Coil coatings and industrial paints supplier Beckers Group (Berlin, Germany) is collaborating with suppliers to incorporate raw materials made from recycled plastic into its paints. The ability to turn waste plastic into new raw materials will promote circularity and reduce emissions, the company claims.
Beckers is working with BioBTX, a circular chemistry technology developer, and Symeres, a leading contract research organization specializing in drug discovery and development solutions, to create a supply chain for sustainable aromatic monomers made from plastic waste. BioBTX had developed a method for turning plastic waste into benzene, toluene, and xylene (BTX). Symeres then takes the xylenes and oxidizes them into aromatic phthalic monomers, which Beckers can then use to create resins.
Phthalic anhydride is important for polyester resin production as it is the most commonly used aromatic acid and makes 40-50% of the resins in which it is present. The phthalic anhydride produced by this route can be used as a drop in for existing phthalic anhydride produced from petroleum.
The pilot involves processing mixed plastic waste into sustainable chemical building blocks and, finally, high-value products using multiple advanced sustainable chemical conversions. This includes BioBTX’s unique Integrated Cascading Catalytic Pyrolysis (ICCP) technology to convert mixed waste plastics and biomass into aromatics such as BTX. Beckers is particularly interested in xylenes, which can be oxidized to produce monomers, such as phthalic anhydride, to be used in polyester resins for coatings.

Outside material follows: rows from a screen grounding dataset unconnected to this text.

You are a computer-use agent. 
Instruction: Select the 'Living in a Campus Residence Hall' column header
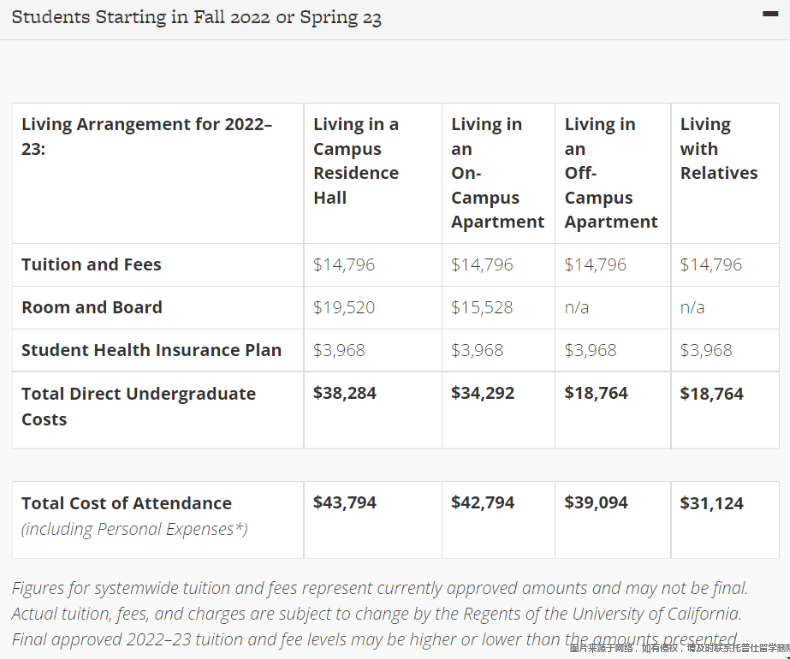356,161
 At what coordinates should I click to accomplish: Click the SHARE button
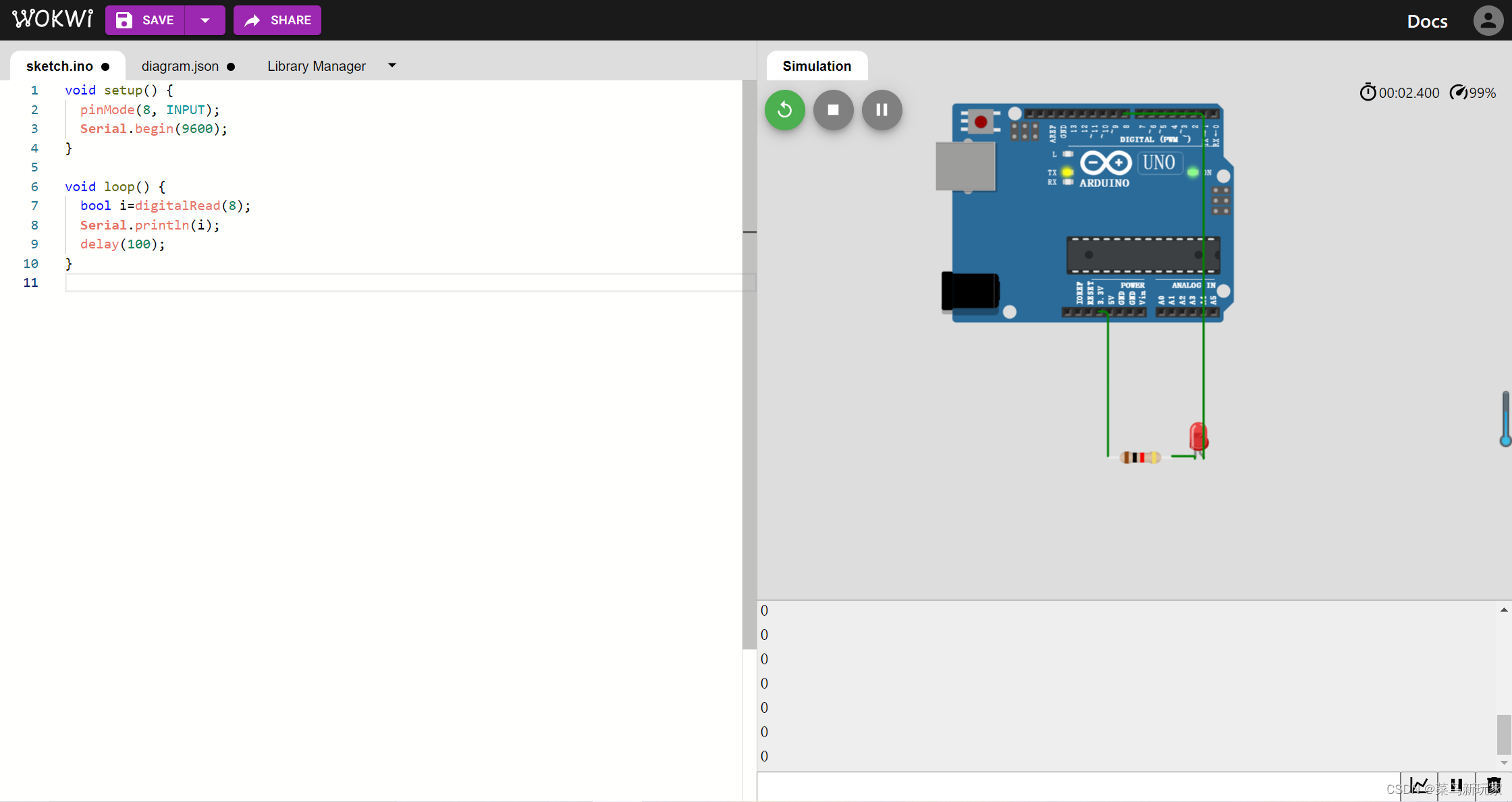click(277, 20)
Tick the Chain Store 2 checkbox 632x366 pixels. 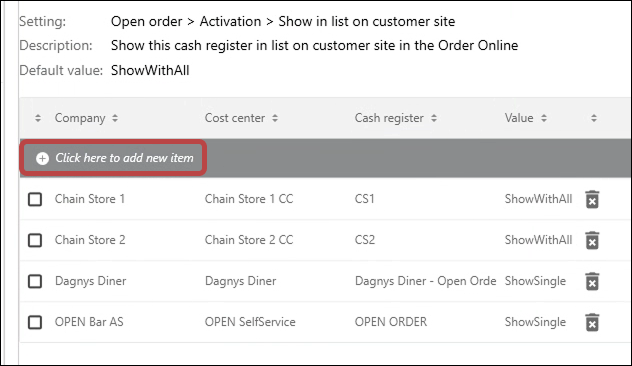(x=35, y=240)
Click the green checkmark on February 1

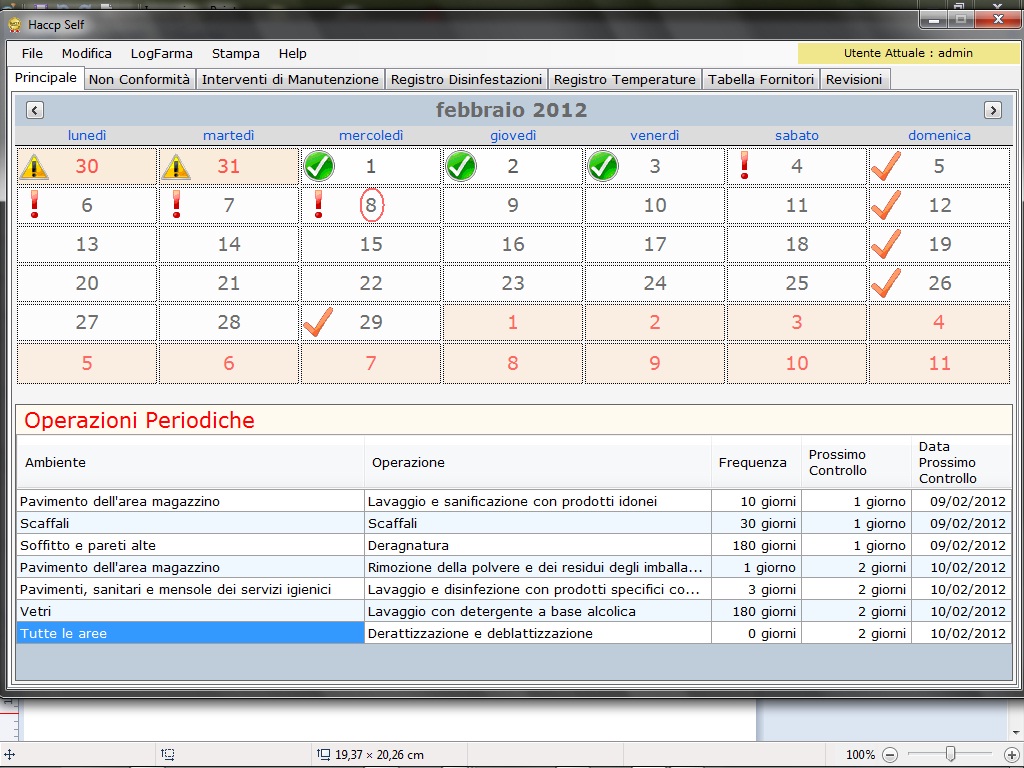pyautogui.click(x=319, y=166)
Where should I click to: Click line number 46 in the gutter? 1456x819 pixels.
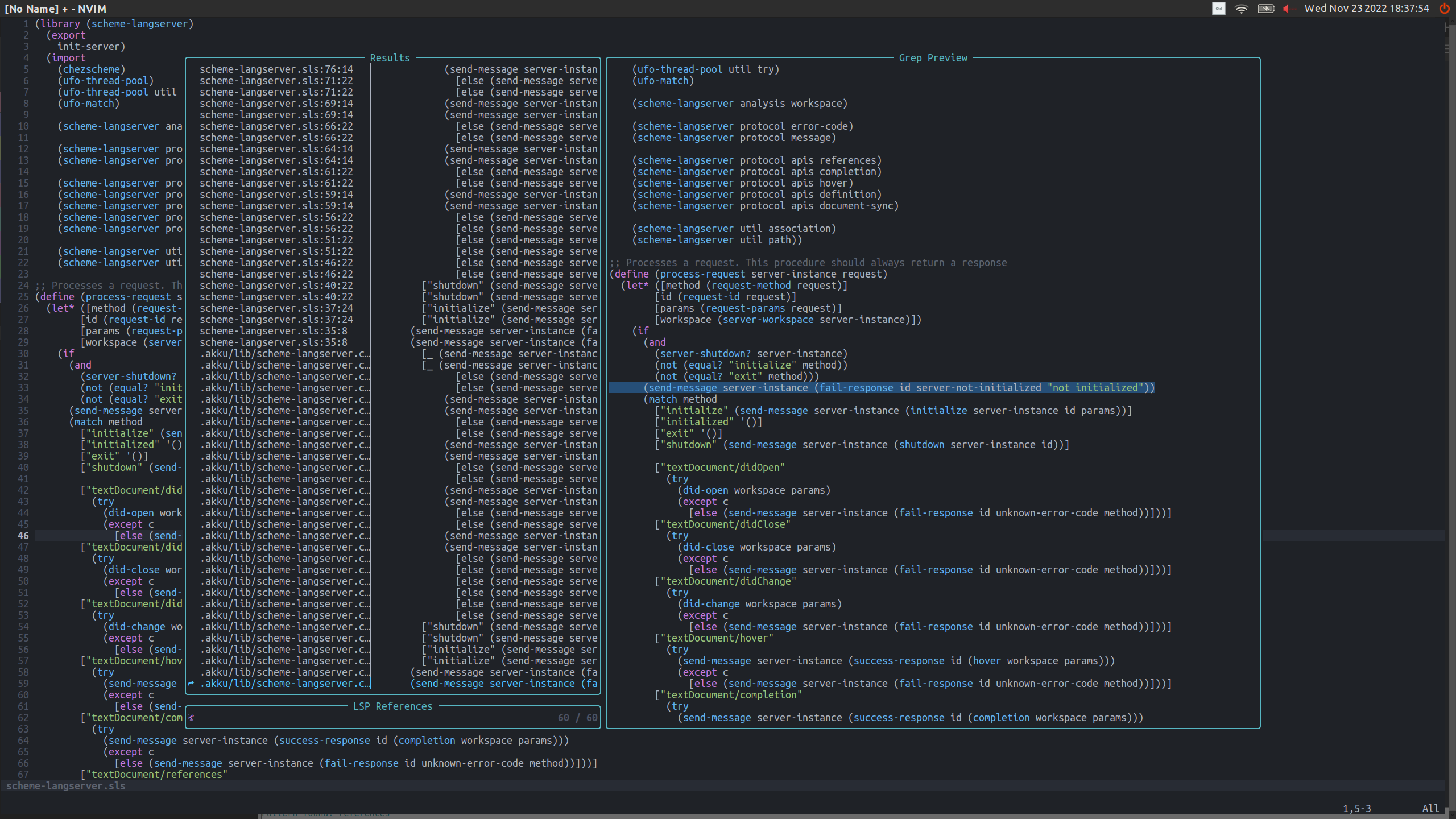coord(23,536)
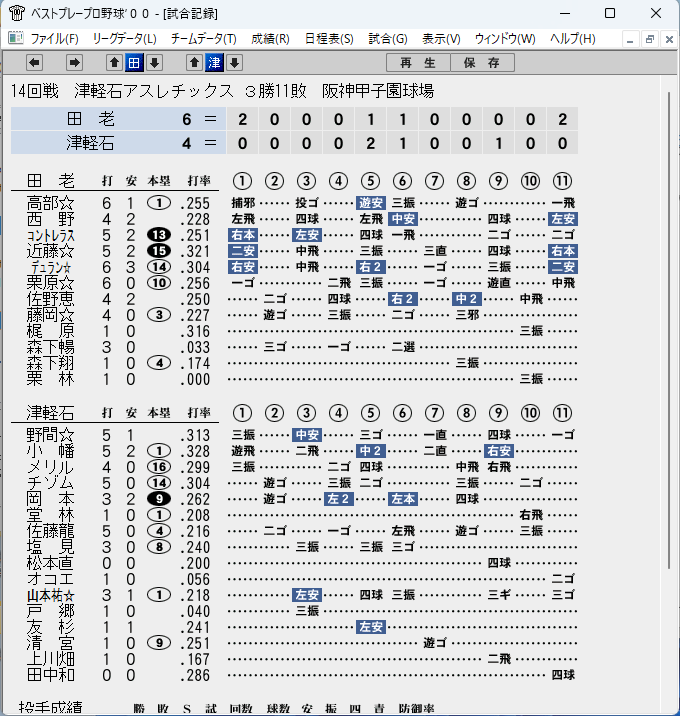
Task: Expand the 成績(R) menu
Action: coord(270,39)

“Nobody has ever created a coil coating containing phthalic anhydride made from plastic waste, so this world first is an important step forward in terms of producing more sustainable resins and paints,” says Julien Marquiant, resin lab manager at Beckers. “It really is a game changer for us and our ability to incorporate high-quality materials made from plastic waste.”
“In order to reach a fully circular economy, we will need to make use of all different types of carbon resources to substitute for all the fossil resources used nowadays,” says Ton Vries, managing director at BioBTX. “The collaboration with Beckers proves that circular solutions can already be realized if parties from different industries join forces. In this case it does not only prevent the plastic waste from growing, it also simultaneously substitutes the need for fossil-based resources.”
The pilot is still being developed but can have significant sustainability benefits. Besides upcycling thousands of tonnes of plastic waste into high-value products, early estimates suggest that the process has the potential to reduce white coating carbon emissions by at least 10% using such recycled material compared with virgin raw materials.
Beckers will validate the quality and sustainability of the phthalic anhydride produced by Symeres using the BioBTX xylene, and is actively looking for a potential partner to develop and license this technology over the next three to five years.